### Exercise aim
Revise the records by changing "Instruction" to "Goal" wherever it appears, leaving everything else as it is.

[Word and element location data]

.....

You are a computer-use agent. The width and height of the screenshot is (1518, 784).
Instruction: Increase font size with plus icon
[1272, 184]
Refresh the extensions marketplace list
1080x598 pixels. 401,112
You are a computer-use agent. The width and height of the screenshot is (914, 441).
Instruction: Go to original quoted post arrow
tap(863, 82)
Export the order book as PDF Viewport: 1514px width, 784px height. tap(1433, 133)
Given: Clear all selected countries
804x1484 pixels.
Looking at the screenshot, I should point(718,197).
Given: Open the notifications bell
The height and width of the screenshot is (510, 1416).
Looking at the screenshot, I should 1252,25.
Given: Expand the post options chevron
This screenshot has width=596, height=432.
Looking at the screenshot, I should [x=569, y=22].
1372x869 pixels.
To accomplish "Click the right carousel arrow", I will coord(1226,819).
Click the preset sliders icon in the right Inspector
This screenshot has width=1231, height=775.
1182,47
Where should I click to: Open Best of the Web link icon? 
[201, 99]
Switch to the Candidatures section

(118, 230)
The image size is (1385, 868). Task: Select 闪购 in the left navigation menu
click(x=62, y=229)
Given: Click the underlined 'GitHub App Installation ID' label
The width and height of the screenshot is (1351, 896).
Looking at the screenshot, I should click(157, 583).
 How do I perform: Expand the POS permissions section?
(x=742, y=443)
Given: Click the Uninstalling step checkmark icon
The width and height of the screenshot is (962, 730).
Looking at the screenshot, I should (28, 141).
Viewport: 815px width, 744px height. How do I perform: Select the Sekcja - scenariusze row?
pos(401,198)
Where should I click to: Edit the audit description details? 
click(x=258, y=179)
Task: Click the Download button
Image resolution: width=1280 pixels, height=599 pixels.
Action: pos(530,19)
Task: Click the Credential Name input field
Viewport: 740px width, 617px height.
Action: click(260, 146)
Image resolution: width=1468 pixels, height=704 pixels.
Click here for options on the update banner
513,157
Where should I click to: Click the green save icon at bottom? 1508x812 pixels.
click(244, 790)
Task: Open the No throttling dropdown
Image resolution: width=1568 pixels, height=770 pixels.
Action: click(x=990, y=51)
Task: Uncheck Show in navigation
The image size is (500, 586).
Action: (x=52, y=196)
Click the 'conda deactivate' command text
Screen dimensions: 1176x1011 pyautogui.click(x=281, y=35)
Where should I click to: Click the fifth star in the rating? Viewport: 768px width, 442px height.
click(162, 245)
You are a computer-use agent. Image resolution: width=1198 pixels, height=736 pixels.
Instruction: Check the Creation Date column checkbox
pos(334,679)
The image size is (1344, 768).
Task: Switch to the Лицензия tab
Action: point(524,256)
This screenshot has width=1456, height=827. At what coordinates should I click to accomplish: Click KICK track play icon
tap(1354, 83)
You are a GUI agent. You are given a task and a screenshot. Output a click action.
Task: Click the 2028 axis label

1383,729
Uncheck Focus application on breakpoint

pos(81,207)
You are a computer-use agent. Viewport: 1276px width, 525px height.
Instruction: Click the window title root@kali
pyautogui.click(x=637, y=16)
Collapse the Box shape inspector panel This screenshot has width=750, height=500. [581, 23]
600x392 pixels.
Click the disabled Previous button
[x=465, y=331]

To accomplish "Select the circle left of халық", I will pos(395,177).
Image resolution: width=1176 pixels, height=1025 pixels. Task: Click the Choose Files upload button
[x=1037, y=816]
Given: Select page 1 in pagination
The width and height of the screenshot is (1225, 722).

.....

### Problem solution
You are a computer-use agent. The width and height of the screenshot is (1518, 784).
Goal: Increase font size with plus icon
[1272, 184]
Refresh the extensions marketplace list
1080x598 pixels. 401,112
You are a computer-use agent. The width and height of the screenshot is (914, 441).
Goal: Go to original quoted post arrow
tap(863, 82)
Export the order book as PDF Viewport: 1514px width, 784px height. tap(1433, 133)
Given: Clear all selected countries
804x1484 pixels.
Looking at the screenshot, I should point(718,197).
Given: Open the notifications bell
The height and width of the screenshot is (510, 1416).
Looking at the screenshot, I should 1252,25.
Given: Expand the post options chevron
This screenshot has width=596, height=432.
Looking at the screenshot, I should [x=569, y=22].
1372x869 pixels.
To accomplish "Click the right carousel arrow", I will coord(1226,819).
Click the preset sliders icon in the right Inspector
This screenshot has width=1231, height=775.
1182,47
Where should I click to: Open Best of the Web link icon? 
[201, 99]
Switch to the Candidatures section

(118, 230)
The image size is (1385, 868). Task: Select 闪购 in the left navigation menu
click(x=62, y=229)
Given: Click the underlined 'GitHub App Installation ID' label
The width and height of the screenshot is (1351, 896).
Looking at the screenshot, I should click(157, 583).
 How do I perform: Expand the POS permissions section?
(x=742, y=443)
Given: Click the Uninstalling step checkmark icon
The width and height of the screenshot is (962, 730).
Looking at the screenshot, I should (28, 141).
Viewport: 815px width, 744px height. How do I perform: Select the Sekcja - scenariusze row?
pos(401,198)
Where should I click to: Edit the audit description details? 
click(x=258, y=179)
Task: Click the Download button
Image resolution: width=1280 pixels, height=599 pixels.
Action: pos(530,19)
Task: Click the Credential Name input field
Viewport: 740px width, 617px height.
Action: click(260, 146)
Image resolution: width=1468 pixels, height=704 pixels.
Click here for options on the update banner
513,157
Where should I click to: Click the green save icon at bottom? 1508x812 pixels.
click(244, 790)
Task: Open the No throttling dropdown
Image resolution: width=1568 pixels, height=770 pixels.
Action: click(x=990, y=51)
Task: Uncheck Show in navigation
The image size is (500, 586).
Action: (x=52, y=196)
Click the 'conda deactivate' command text
Screen dimensions: 1176x1011 pyautogui.click(x=281, y=35)
Where should I click to: Click the fifth star in the rating? Viewport: 768px width, 442px height.
click(162, 245)
You are a computer-use agent. Image resolution: width=1198 pixels, height=736 pixels.
Goal: Check the Creation Date column checkbox
pos(334,679)
The image size is (1344, 768).
Task: Switch to the Лицензия tab
Action: point(524,256)
This screenshot has width=1456, height=827. At what coordinates should I click to accomplish: Click KICK track play icon
tap(1354, 83)
You are a GUI agent. You are given a task and a screenshot. Output a click action.
Task: Click the 2028 axis label

1383,729
Uncheck Focus application on breakpoint

pos(81,207)
You are a computer-use agent. Viewport: 1276px width, 525px height.
Goal: Click the window title root@kali
pyautogui.click(x=637, y=16)
Collapse the Box shape inspector panel This screenshot has width=750, height=500. [581, 23]
600x392 pixels.
Click the disabled Previous button
[x=465, y=331]

To accomplish "Select the circle left of халық", I will pos(395,177).
Image resolution: width=1176 pixels, height=1025 pixels. Task: Click the Choose Files upload button
[x=1037, y=816]
Given: Select page 1 in pagination
The width and height of the screenshot is (1225, 722).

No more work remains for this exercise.